Durante o desmonte, constatou-se que, apesar de o chip principal ter permanecido intacto após a higienização, a superfície de contato do bloco refrigerador exibia sinais severos de corrosão, resultando na perda do revestimento de níquel e deixando marcas definitivas no metal de cobre.
Reação química compromete o resfriamento
O fenômeno ocorre porque a liga à base de gálio utilizada na formulação, embora supere as pastas térmicas convencionais em termos de condução de calor, interage quimicamente com o cobre caso a película isolante apresente falhas. Com o passar dos anos, o elemento resseca, sofre deslocamento e gera falhas de cobertura entre o processador e o sistema de dissipação. Sem a troca térmica eficiente, o hardware atinge limites críticos, acionando mecanismos de proteção e forçando o encerramento das atividades durante as partidas.

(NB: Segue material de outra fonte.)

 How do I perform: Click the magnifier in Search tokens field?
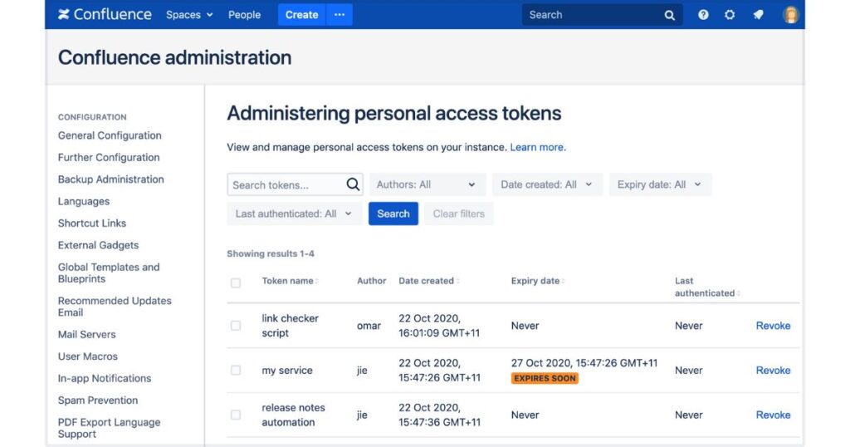coord(353,184)
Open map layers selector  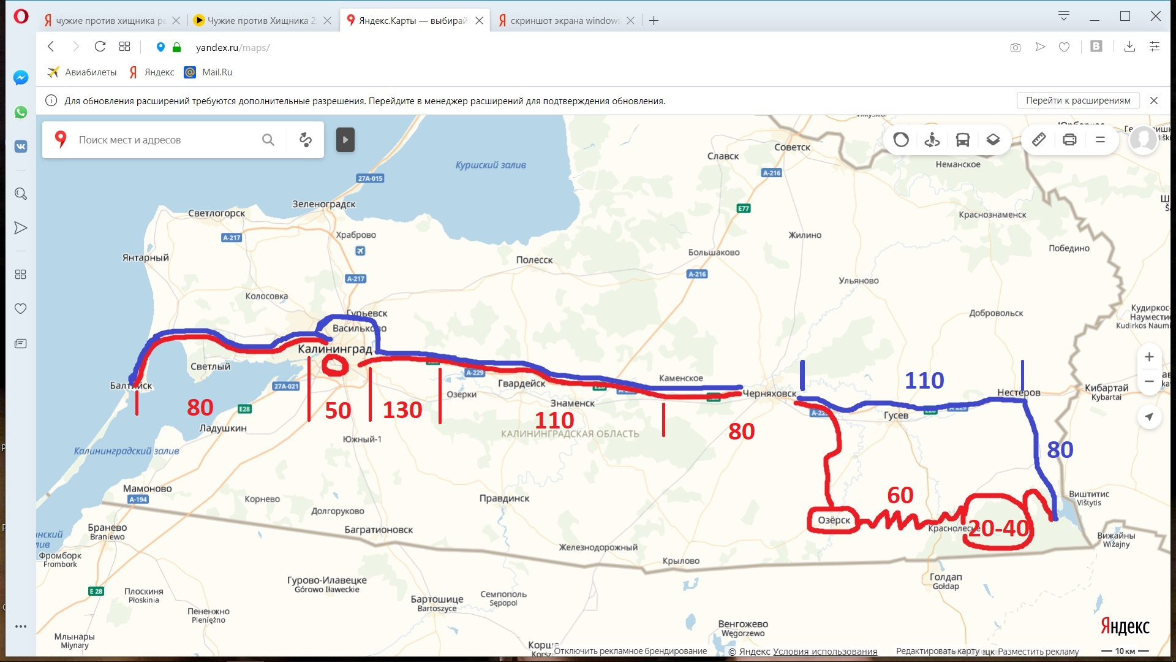point(993,140)
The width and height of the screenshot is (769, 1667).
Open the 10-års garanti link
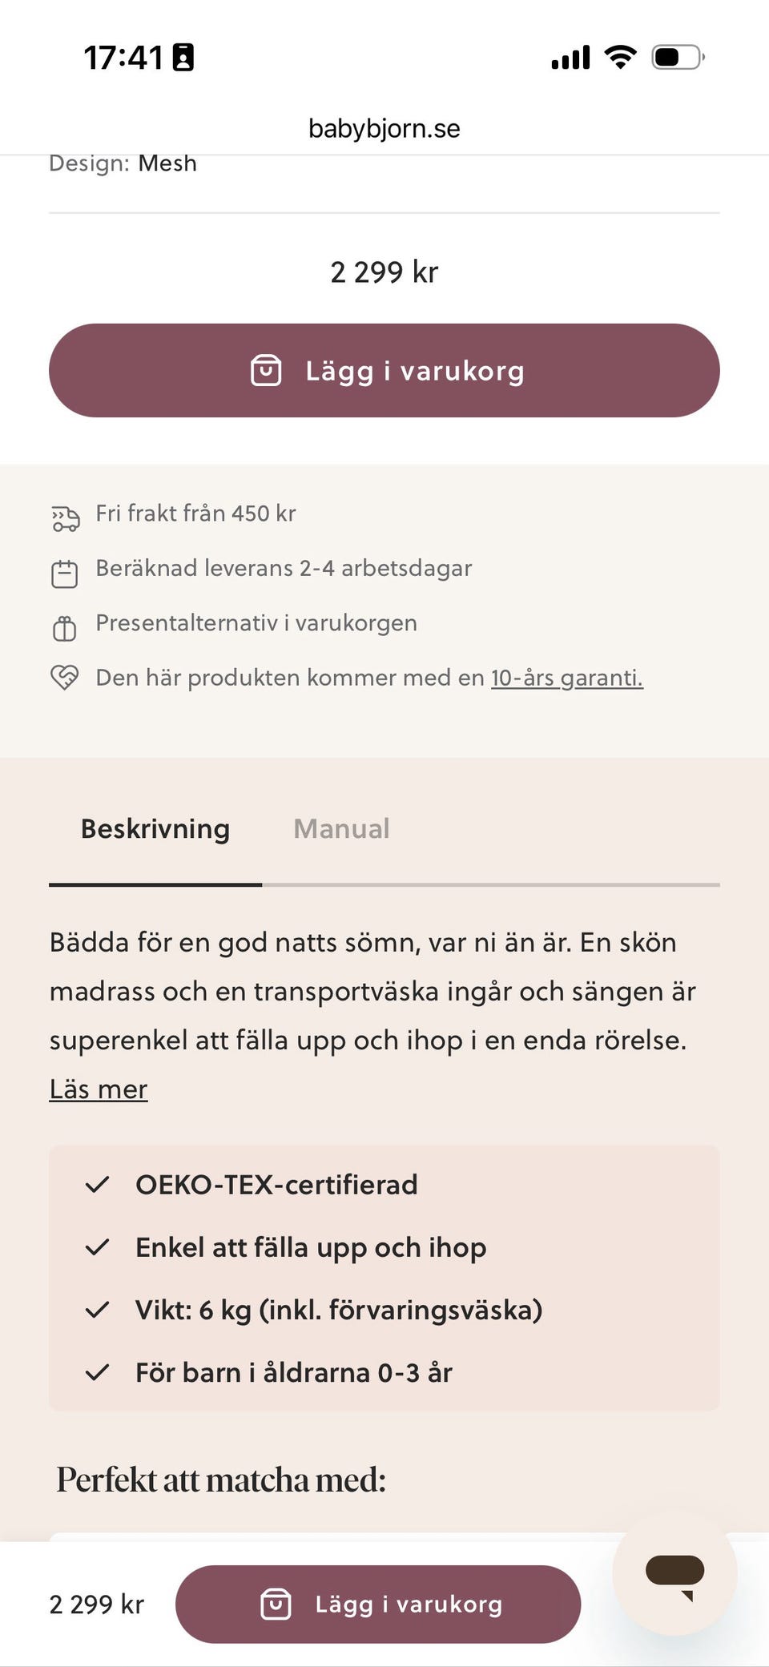566,678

Apesar de o episódio ser tratado inicialmente como um caso pontual e não como um vício generalizado de fabricação, discussões em fóruns digitais como o Reddit indicam ocorrências equivalentes em máquinas mais antigas. Ironica ou preventivamente, a própria desenvolvedora japonesa aprimorou o projeto térmico nas edições posteriores, como o PS5 Slim e o PS5 Pro, incorporando barreiras físicas reforçadas e microtexturas para conter o fluxo do material.